Önceleri Merkez Bankası'nın aldığı beklenmedik kararlar için 'sürpriz karar' başlığı atardık yazılarımızda.
Ama bu seferki karar sürpriz değil gerçekten ilginç bir karar oldu. Enflasyonda manşetten öte çekirdek enflasyon göstergesine önem veriyoruz açıklaması sonrasında, "Merkez Bankası politika faiz oranını aşağı çekemiyor, onun için böyle bir açıklama ile iletişim yapıyor galiba" gibi düşünürken tam tersi oldu, faiz indirimi için zemin yarattığı ortaya çıktı. Gerçi bu olasılık piyasalar tarafından daha ağır basıyordu.
Neyse, son yazımda kaldığım yerden devam edeyim.
Hatırlayacağınız gibi iki olasılığı ortaya koymuştuk. Şu anda birinci senaryoyu analiz etmek zorundayız. Yani FED'den varlık alım miktarının azaltılmasına yönelik sinyaller ve Merkez Bankası'nın faiz indiriminin bir arada olduğu senaryo.

• Görev koşulları:
1. Kaynak metnin "Neyse, son yazımda" sözleriyle başlayıp "arada olduğu senaryo." sözleriyle biten bölümünü kelimesi kelimesine aktarın.
2. Lütfen şu ifadelerin kaynak metinle uyuşup uyuşmadığını belirtin. Her biri için evet ya da hayır deyip kararı belirleyen sözleri kaynak metinden aynen alıntılayın. (a) Yazar bu seferki kararı sürpriz değil, ilginç bir karar olarak nitelendiriyor. (b) Açıklamanın faiz artırımı için zemin yarattığı ortaya çıktı. (c) Şu anda analiz edilmesi gereken ikinci senaryodur.

• Gösterilen kayıtlar:
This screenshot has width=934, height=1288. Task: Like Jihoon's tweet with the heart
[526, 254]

* * *

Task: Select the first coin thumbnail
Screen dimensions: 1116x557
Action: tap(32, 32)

• Beklenen yanıtlar:
1.
Neyse, son yazımda kaldığım yerden devam edeyim.
Hatırlayacağınız gibi iki olasılığı ortaya koymuştuk. Şu anda birinci senaryoyu analiz etmek zorundayız. Yani FED'den varlık alım miktarının azaltılmasına yönelik sinyaller ve Merkez Bankası'nın faiz indiriminin bir arada olduğu senaryo.

2.
(a) Evet: "Ama bu seferki karar sürpriz değil gerçekten ilginç bir karar oldu."
(b) Hayır: "faiz indirimi için zemin yarattığı ortaya çıktı"
(c) Hayır: "Şu anda birinci senaryoyu analiz etmek zorundayız."